▸ **THE PROBLEM**: Among the lines of data below, reproduce only those from the one with "Cafe Furniture (202, 445)" through the one with "[Go back] (365, 100)", exactly as they stand, both ends included.

▸ **EXCERPTED DATA**:
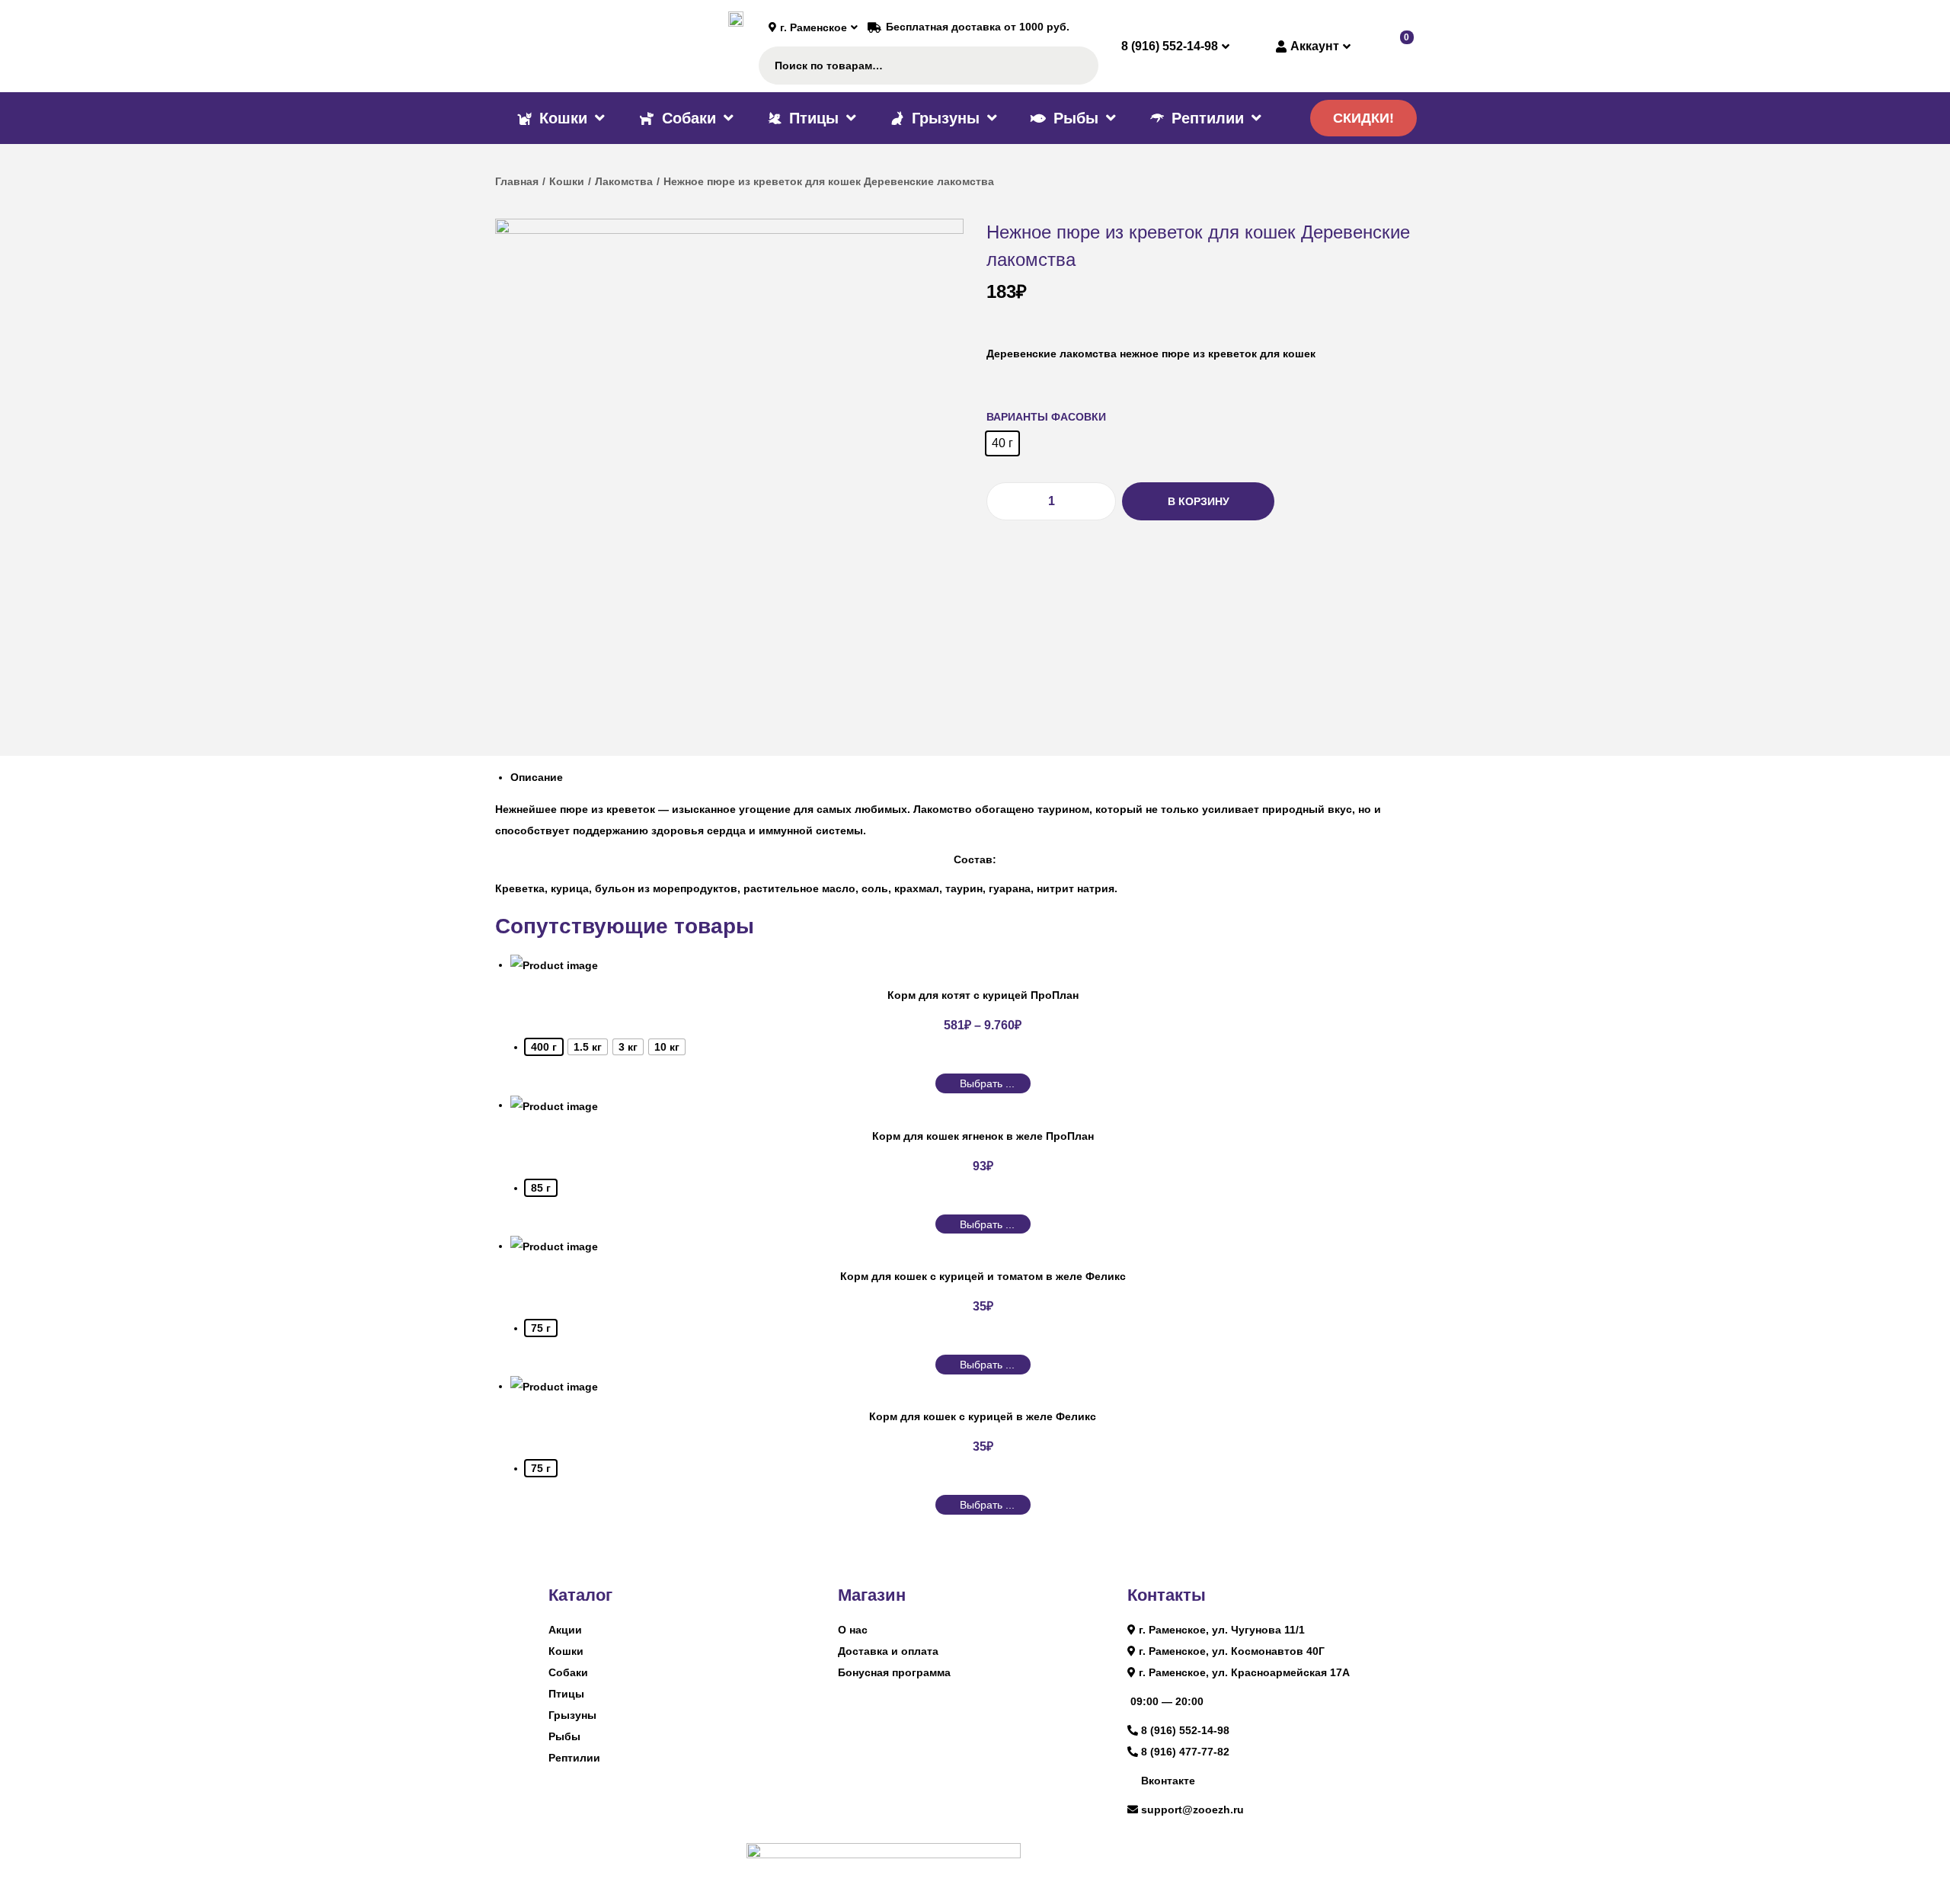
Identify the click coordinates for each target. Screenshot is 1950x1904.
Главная (517, 181)
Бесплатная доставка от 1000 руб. (977, 27)
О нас (853, 1630)
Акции (565, 1630)
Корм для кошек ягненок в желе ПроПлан (983, 1136)
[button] (1363, 118)
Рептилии (574, 1758)
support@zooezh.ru (1192, 1809)
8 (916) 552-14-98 (1185, 1730)
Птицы (566, 1694)
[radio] (1002, 443)
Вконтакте (1168, 1780)
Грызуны (572, 1715)
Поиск (1079, 65)
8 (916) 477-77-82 (1185, 1752)
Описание (536, 777)
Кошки (566, 181)
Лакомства (624, 181)
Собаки (568, 1672)
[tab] (982, 777)
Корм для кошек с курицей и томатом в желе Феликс (983, 1276)
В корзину (1198, 501)
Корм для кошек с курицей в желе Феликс (982, 1416)
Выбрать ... (987, 1083)
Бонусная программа (894, 1672)
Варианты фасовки (1046, 417)
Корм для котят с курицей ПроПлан (983, 995)
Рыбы (564, 1736)
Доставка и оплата (888, 1651)
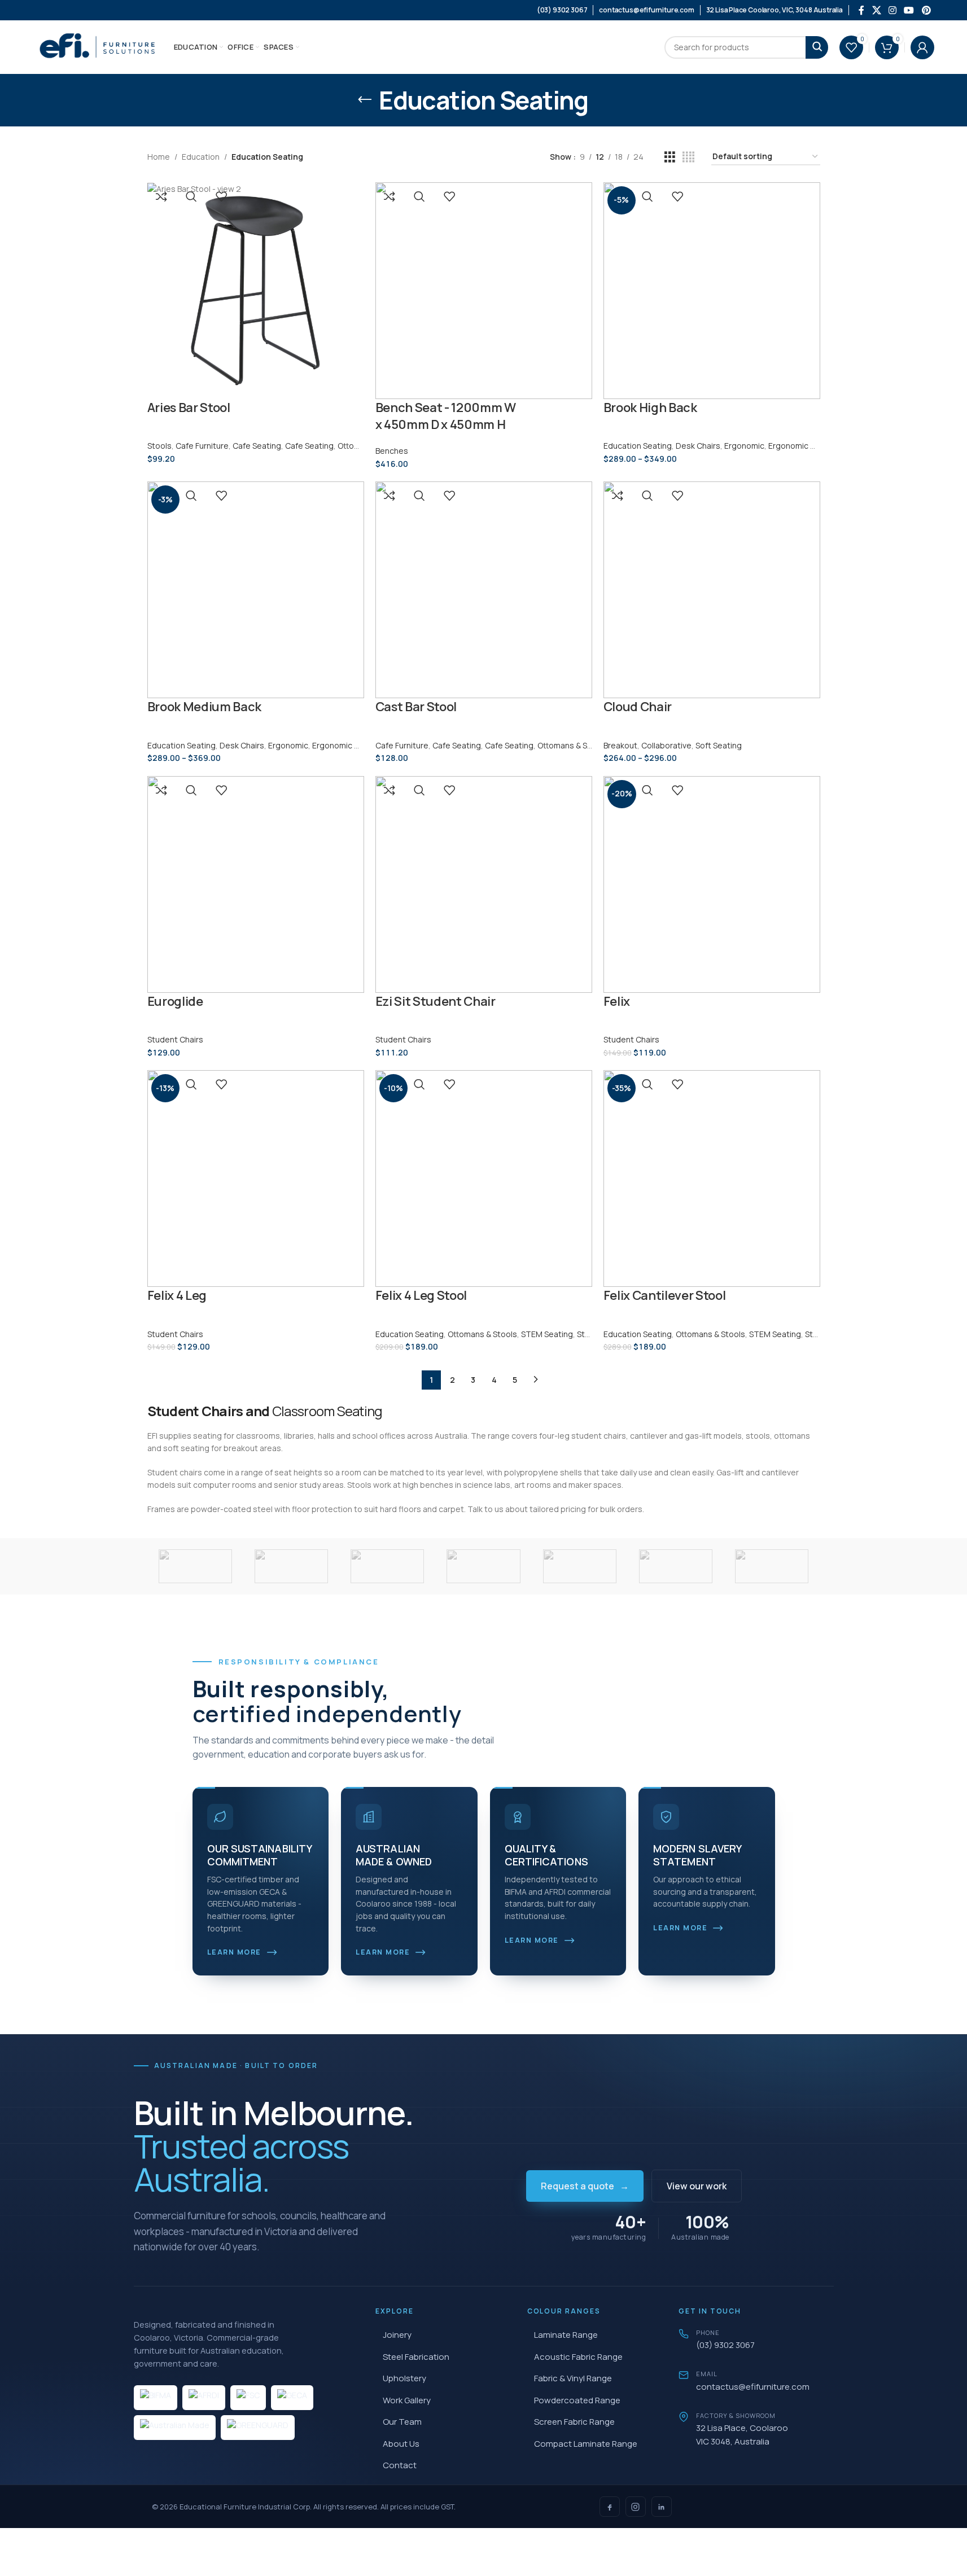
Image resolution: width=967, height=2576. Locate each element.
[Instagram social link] (892, 10)
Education (201, 156)
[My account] (922, 47)
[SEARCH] (817, 47)
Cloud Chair (637, 706)
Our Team (402, 2422)
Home (158, 156)
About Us (401, 2444)
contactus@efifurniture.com (753, 2387)
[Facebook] (610, 2506)
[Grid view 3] (669, 157)
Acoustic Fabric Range (578, 2357)
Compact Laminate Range (585, 2444)
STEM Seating (547, 1334)
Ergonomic (744, 445)
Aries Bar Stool (188, 407)
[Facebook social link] (861, 10)
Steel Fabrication (416, 2357)
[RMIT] (387, 1566)
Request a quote (585, 2186)
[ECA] (772, 1566)
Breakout (620, 745)
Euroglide (175, 1001)
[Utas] (291, 1566)
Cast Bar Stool (416, 706)
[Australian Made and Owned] (409, 1881)
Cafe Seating (257, 445)
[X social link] (876, 10)
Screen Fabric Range (574, 2422)
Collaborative (666, 745)
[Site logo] (98, 46)
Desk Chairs (698, 445)
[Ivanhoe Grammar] (676, 1566)
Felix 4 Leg (177, 1295)
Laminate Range (566, 2335)
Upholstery (404, 2378)
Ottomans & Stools (572, 745)
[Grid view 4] (688, 157)
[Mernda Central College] (580, 1566)
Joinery (397, 2335)
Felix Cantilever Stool (664, 1295)
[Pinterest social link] (926, 10)
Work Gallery (407, 2400)
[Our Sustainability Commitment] (260, 1881)
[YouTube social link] (909, 10)
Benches (391, 450)
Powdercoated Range (577, 2400)
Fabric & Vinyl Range (573, 2378)
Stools (159, 445)
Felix (616, 1001)
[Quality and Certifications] (558, 1881)
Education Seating (637, 445)
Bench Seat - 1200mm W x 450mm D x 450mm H (445, 416)
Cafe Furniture (202, 445)
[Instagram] (635, 2506)
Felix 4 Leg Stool (421, 1295)
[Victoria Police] (195, 1566)
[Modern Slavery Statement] (706, 1881)
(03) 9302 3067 (725, 2345)
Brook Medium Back (204, 706)
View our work (697, 2186)
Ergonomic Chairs (801, 445)
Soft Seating (718, 745)
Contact (400, 2465)
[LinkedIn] (661, 2506)
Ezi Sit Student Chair (435, 1001)
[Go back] (365, 100)
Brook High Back (650, 407)
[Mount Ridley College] (483, 1566)
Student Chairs (175, 1039)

▸ **ANSWER TO THIS TASK**:
Cafe Furniture (202, 445)
[Instagram] (635, 2506)
Felix 4 Leg Stool (421, 1295)
[Victoria Police] (195, 1566)
[Modern Slavery Statement] (706, 1881)
(03) 9302 3067 (725, 2345)
Brook Medium Back (204, 706)
View our work (697, 2186)
Ergonomic Chairs (801, 445)
Soft Seating (718, 745)
Contact (400, 2465)
[LinkedIn] (661, 2506)
Ezi Sit Student Chair (435, 1001)
[Go back] (365, 100)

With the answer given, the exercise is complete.